(Entries taken from a collection)
——

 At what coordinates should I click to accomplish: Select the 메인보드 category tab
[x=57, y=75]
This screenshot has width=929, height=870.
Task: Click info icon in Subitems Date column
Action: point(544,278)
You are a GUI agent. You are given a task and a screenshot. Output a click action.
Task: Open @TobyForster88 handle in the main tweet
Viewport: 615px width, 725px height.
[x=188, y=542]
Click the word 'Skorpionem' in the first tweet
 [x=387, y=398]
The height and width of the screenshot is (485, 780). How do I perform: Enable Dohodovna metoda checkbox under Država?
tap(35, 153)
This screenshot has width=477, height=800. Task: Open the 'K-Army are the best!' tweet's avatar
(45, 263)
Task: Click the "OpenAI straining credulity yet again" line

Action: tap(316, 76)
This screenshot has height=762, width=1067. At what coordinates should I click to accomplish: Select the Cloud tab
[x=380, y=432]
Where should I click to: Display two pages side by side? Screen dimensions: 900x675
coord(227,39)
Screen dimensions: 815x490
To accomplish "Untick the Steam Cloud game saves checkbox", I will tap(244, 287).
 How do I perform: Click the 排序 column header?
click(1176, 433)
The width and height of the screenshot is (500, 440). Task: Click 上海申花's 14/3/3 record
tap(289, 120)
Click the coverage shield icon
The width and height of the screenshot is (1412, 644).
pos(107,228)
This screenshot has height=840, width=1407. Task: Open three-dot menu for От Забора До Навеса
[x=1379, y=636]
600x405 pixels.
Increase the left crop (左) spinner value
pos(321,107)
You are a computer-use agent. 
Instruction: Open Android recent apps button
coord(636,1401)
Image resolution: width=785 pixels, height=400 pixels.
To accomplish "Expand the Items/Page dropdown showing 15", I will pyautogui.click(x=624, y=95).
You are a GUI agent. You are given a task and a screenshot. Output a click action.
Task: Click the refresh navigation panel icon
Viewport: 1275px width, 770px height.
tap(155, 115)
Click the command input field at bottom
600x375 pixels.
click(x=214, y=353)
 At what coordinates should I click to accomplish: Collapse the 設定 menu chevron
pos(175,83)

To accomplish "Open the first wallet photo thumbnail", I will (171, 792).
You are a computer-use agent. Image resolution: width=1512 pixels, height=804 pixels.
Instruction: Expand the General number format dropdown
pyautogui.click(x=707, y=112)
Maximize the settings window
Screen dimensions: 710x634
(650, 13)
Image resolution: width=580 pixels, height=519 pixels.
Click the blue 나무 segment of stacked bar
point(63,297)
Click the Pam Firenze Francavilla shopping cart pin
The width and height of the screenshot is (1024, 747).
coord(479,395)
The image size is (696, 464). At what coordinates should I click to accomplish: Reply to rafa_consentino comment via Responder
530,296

——

# WORK TO BE COMPLETED
Please copy the line that holds "Screen dimensions: 815x490" and each line under it through the last line above, exactly as they stand, adding nothing.

# EXERCISE RESPONSE
Screen dimensions: 815x490
To accomplish "Untick the Steam Cloud game saves checkbox", I will tap(244, 287).
 How do I perform: Click the 排序 column header?
click(1176, 433)
The width and height of the screenshot is (500, 440). Task: Click 上海申花's 14/3/3 record
tap(289, 120)
Click the coverage shield icon
The width and height of the screenshot is (1412, 644).
pos(107,228)
This screenshot has height=840, width=1407. Task: Open three-dot menu for От Забора До Навеса
[x=1379, y=636]
600x405 pixels.
Increase the left crop (左) spinner value
pos(321,107)
You are a computer-use agent. 
Instruction: Open Android recent apps button
coord(636,1401)
Image resolution: width=785 pixels, height=400 pixels.
To accomplish "Expand the Items/Page dropdown showing 15", I will pyautogui.click(x=624, y=95).
You are a GUI agent. You are given a task and a screenshot. Output a click action.
Task: Click the refresh navigation panel icon
Viewport: 1275px width, 770px height.
tap(155, 115)
Click the command input field at bottom
600x375 pixels.
click(x=214, y=353)
 At what coordinates should I click to accomplish: Collapse the 設定 menu chevron
pos(175,83)

To accomplish "Open the first wallet photo thumbnail", I will (171, 792).
You are a computer-use agent. Image resolution: width=1512 pixels, height=804 pixels.
Instruction: Expand the General number format dropdown
pyautogui.click(x=707, y=112)
Maximize the settings window
Screen dimensions: 710x634
(650, 13)
Image resolution: width=580 pixels, height=519 pixels.
Click the blue 나무 segment of stacked bar
point(63,297)
Click the Pam Firenze Francavilla shopping cart pin
The width and height of the screenshot is (1024, 747).
coord(479,395)
The image size is (696, 464). At what coordinates should I click to accomplish: Reply to rafa_consentino comment via Responder
530,296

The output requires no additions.